I keep seeing this same vision over and over again in the Spirit. I keep seeing a vision of me with my shirt off, ripping my chest open with my bare hands, exposing my heart on the inside.
I asked God what does this vision mean, and he told me that he wants me to open up more. He wants me to be more real, more raw, more uncut, more… transparent. I froze up when he said that. Me? More transparent? Aren’t I transparent enough? But God said he wants me to share more of my life story with the world. More testimonies about my past, about my current struggles, victories and defeats, and about the thoughts that travel through my mind. He said that once I open up my heart, an anointing will be released that will create an atmosphere where not only I, but others as well can get free from some deep rooted issues we have locked away in our hearts.

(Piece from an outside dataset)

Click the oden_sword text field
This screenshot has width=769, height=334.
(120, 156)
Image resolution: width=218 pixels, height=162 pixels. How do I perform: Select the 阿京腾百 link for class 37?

I told God that I didn’t want to be more transparent because the more you open up, the more vulnerable you become… Vulnerable to those (esp. in the church) who may tout their nose up at you, treat you with contempt, look at you differently, judge you, laugh at you, mock you, accuse you, reject you, etc… But God spoke to me just now, and I heard him as clear as day: “WHO CAN CONDEMN WHAT I HAVE ALREADY JUSTIFIED?”
Who dares accuse us whom God has chosen for his own? No one—for God himself has given us right standing with himself. Who then will condemn us? No one—for Christ Jesus died for us and was raised to life for us, and he is sitting in the place of honor at God’s right hand, pleading for us.